#### Provided data:
--- START ---

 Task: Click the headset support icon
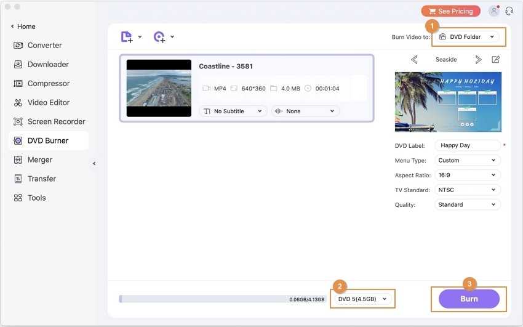[x=509, y=11]

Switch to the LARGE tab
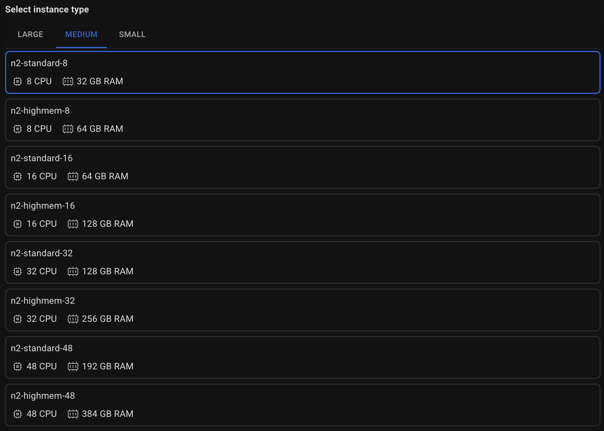pos(31,35)
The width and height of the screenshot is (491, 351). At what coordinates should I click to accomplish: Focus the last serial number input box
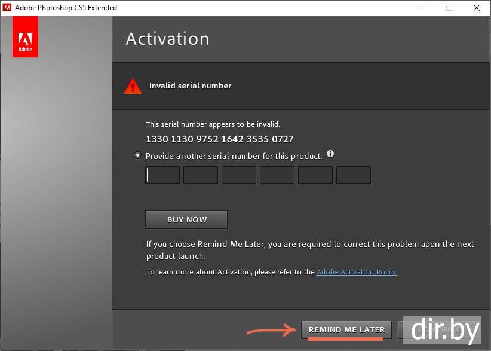pyautogui.click(x=354, y=175)
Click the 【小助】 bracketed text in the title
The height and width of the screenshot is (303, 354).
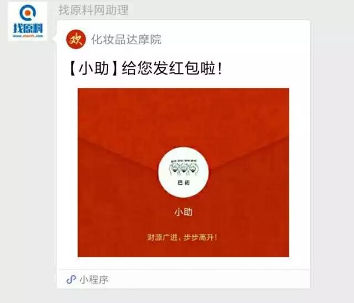pyautogui.click(x=93, y=68)
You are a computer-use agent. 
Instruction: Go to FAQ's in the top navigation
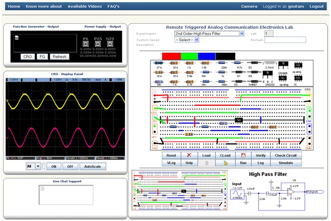click(112, 7)
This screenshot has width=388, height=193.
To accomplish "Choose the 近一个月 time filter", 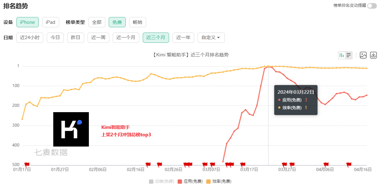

--- END ---

#### Directions:
Nothing but the pictures should be left out when the material above is copied.

#### Worked solution:
 Task: Click the headset support icon
[x=509, y=11]

Switch to the LARGE tab
pos(31,35)
The width and height of the screenshot is (491, 351). At what coordinates should I click to accomplish: Focus the last serial number input box
pyautogui.click(x=354, y=175)
Click the 【小助】 bracketed text in the title
The height and width of the screenshot is (303, 354).
pyautogui.click(x=93, y=68)
You are a computer-use agent. 
Instruction: Go to FAQ's in the top navigation
click(112, 7)
This screenshot has width=388, height=193.
To accomplish "Choose the 近一个月 time filter", 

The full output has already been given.